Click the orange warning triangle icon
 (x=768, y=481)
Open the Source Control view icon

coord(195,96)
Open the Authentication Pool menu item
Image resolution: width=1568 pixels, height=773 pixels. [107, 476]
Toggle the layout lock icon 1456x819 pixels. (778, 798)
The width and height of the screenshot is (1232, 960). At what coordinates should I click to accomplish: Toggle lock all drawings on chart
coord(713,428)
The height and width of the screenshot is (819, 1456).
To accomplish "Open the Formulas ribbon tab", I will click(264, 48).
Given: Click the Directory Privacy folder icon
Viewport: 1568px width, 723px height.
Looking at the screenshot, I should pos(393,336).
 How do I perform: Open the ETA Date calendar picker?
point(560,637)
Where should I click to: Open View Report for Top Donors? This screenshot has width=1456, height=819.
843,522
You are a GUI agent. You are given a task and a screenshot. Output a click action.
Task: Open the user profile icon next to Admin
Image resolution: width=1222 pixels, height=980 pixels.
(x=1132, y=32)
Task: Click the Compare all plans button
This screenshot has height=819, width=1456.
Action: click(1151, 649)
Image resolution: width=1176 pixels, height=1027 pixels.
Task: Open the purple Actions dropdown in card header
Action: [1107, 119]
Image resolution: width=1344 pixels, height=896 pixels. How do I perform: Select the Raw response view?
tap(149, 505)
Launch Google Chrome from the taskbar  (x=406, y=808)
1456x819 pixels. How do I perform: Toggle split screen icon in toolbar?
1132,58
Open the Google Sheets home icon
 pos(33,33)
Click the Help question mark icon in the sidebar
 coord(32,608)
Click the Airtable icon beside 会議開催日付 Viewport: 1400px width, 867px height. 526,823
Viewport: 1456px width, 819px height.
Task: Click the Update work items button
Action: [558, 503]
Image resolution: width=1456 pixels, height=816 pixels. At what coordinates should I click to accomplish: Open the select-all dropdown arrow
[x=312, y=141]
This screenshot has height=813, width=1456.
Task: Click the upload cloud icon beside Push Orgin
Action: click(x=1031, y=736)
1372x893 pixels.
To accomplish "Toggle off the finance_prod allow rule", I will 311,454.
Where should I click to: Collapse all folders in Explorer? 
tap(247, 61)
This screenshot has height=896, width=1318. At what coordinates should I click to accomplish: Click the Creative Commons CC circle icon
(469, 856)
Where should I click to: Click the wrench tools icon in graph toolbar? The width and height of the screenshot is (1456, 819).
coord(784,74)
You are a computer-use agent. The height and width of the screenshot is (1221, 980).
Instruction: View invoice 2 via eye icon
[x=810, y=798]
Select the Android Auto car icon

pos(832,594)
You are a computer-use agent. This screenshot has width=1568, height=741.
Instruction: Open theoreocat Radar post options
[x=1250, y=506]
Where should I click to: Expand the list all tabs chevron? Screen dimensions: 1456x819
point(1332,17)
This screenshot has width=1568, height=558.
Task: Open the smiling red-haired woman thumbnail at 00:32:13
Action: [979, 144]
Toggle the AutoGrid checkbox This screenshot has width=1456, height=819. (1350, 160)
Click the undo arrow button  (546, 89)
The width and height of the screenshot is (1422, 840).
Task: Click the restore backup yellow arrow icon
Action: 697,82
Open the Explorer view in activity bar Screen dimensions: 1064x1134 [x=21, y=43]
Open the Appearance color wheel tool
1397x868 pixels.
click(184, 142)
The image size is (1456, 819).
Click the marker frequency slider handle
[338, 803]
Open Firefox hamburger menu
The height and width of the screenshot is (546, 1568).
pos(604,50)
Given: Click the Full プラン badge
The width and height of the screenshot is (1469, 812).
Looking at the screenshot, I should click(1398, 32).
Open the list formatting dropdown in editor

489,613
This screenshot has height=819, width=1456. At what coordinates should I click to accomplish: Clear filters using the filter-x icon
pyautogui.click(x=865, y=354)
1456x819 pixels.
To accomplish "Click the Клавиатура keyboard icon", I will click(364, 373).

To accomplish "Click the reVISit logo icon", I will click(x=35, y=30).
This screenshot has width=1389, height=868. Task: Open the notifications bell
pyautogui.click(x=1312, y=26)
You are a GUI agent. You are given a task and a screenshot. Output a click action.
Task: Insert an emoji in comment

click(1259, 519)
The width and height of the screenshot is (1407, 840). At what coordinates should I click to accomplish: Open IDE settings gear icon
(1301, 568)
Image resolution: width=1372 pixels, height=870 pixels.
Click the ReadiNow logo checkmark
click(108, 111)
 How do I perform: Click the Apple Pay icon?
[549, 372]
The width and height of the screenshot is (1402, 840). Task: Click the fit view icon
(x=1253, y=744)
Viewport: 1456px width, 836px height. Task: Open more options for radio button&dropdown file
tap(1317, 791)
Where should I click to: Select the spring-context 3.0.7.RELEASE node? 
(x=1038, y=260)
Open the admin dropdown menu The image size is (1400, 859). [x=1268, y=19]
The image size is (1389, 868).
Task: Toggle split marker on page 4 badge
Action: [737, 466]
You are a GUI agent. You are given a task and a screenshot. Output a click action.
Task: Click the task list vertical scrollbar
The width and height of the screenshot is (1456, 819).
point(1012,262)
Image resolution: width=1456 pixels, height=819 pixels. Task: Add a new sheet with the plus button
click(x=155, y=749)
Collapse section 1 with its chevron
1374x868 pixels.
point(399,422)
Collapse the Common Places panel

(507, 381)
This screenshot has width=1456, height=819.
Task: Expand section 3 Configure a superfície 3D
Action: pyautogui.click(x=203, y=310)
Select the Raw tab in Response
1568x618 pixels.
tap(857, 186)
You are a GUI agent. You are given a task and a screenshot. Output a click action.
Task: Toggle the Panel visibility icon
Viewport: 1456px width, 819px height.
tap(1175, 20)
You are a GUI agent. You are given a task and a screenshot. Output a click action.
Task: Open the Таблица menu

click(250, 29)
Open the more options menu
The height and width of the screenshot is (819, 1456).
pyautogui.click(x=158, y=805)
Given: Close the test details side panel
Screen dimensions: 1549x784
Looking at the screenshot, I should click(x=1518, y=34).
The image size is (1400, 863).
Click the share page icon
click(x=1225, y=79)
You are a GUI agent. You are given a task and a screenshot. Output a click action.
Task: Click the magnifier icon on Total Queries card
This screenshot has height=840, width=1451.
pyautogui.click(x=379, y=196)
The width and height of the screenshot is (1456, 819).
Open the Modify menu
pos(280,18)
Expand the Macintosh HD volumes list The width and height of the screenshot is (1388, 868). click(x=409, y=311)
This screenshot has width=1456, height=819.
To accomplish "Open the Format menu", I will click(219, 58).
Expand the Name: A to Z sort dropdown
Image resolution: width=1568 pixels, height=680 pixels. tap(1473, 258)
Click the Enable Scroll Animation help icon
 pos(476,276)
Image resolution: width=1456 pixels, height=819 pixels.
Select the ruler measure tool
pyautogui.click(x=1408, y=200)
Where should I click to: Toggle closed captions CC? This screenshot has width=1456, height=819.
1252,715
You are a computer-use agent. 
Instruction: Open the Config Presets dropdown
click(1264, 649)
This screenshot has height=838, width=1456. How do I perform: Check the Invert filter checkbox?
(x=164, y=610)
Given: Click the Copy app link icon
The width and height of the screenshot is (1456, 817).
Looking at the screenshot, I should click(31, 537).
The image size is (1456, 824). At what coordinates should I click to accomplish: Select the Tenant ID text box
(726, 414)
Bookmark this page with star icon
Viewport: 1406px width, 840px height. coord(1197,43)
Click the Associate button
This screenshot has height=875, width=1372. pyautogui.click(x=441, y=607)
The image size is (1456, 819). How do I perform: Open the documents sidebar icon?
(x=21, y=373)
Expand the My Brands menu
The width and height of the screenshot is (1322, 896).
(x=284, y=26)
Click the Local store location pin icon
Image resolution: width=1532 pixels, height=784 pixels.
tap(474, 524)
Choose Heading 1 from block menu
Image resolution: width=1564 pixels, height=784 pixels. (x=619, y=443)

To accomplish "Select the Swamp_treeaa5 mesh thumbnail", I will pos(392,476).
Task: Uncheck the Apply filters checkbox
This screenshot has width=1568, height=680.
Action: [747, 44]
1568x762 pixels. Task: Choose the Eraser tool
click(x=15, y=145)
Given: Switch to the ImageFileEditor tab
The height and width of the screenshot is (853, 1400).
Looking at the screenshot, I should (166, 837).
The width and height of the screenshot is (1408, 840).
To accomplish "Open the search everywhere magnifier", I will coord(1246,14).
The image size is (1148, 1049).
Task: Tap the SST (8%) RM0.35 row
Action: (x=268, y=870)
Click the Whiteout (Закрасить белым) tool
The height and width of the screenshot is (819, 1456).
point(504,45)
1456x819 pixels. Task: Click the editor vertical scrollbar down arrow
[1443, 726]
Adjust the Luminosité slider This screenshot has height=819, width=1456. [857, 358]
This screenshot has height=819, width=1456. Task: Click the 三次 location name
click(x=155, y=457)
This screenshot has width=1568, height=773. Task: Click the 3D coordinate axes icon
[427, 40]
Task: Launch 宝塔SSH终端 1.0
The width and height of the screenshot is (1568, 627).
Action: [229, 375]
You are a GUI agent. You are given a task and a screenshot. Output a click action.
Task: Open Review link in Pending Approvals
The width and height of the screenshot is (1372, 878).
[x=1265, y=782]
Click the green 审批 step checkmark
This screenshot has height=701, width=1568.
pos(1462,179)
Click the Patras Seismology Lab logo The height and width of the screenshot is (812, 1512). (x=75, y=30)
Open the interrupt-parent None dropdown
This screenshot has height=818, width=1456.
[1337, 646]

——————

**Task to complete**
Up to and including the line that contains "Toggle the layout", output the records above exactly, beginning with their first line.

**Solution to this problem**
Click the orange warning triangle icon
 (x=768, y=481)
Open the Source Control view icon

coord(195,96)
Open the Authentication Pool menu item
Image resolution: width=1568 pixels, height=773 pixels. [107, 476]
Toggle the layout lock icon 1456x819 pixels. (778, 798)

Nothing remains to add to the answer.